**TASK STATEMENT**: Please return the records word for word, starting at the line that contains "This screenshot has" and ending at the line that contains "click(x=1283, y=544)", with both of those lines included. Leave the pictures out of your answer.

**DATA EXCERPTS**:
-- begin --
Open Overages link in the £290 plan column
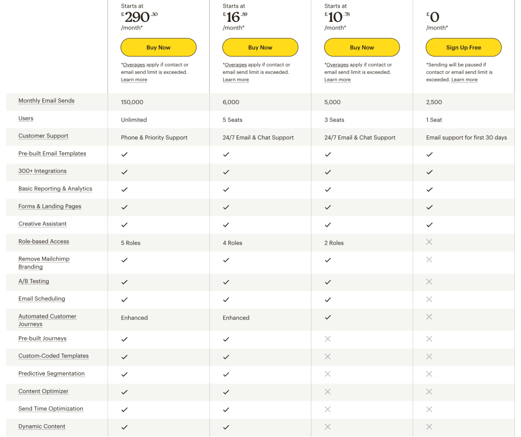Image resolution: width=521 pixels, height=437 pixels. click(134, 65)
-- end --
-- begin --
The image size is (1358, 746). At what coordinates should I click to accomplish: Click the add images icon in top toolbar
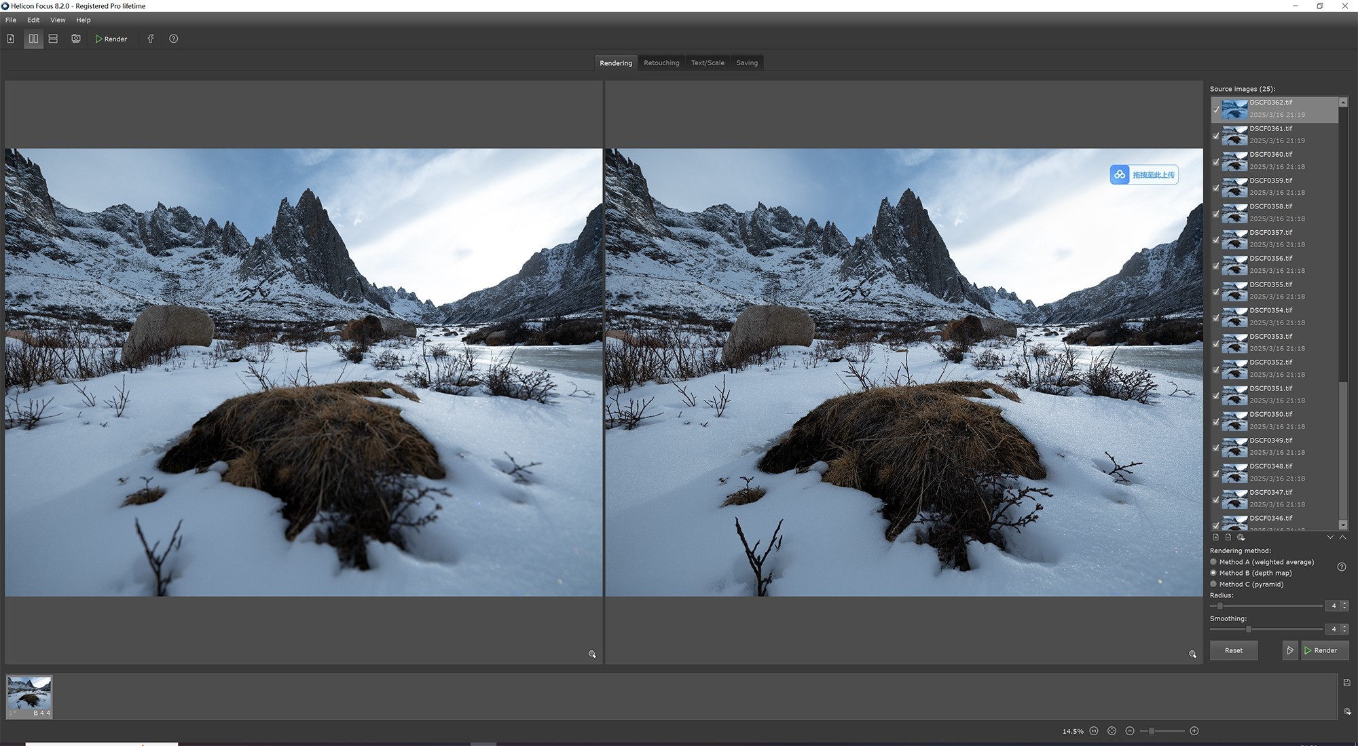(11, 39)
-- end --
-- begin --
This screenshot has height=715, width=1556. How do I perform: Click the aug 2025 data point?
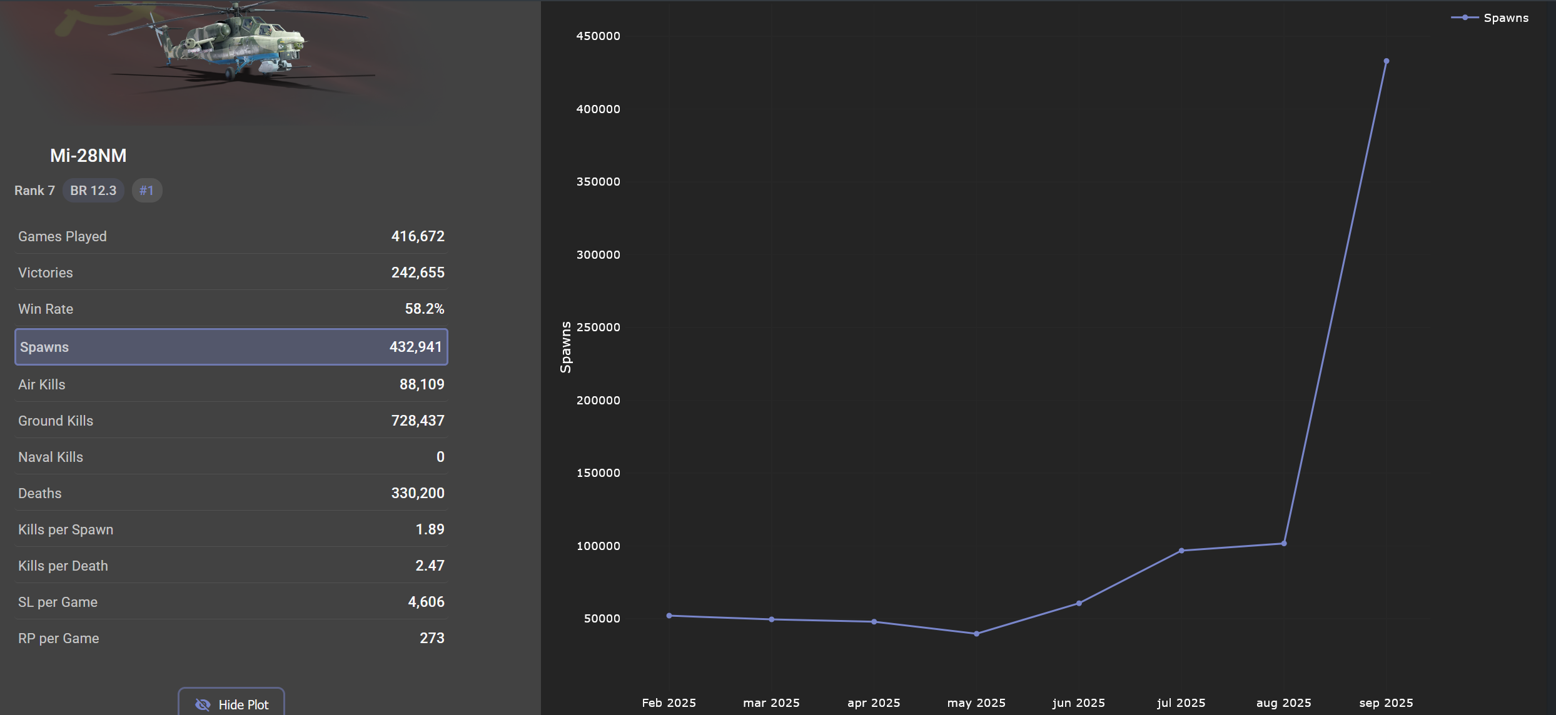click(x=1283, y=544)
-- end --
**SOLUTION BELOW**:
This screenshot has height=715, width=1556. How do I perform: Click the aug 2025 data point?
click(x=1283, y=544)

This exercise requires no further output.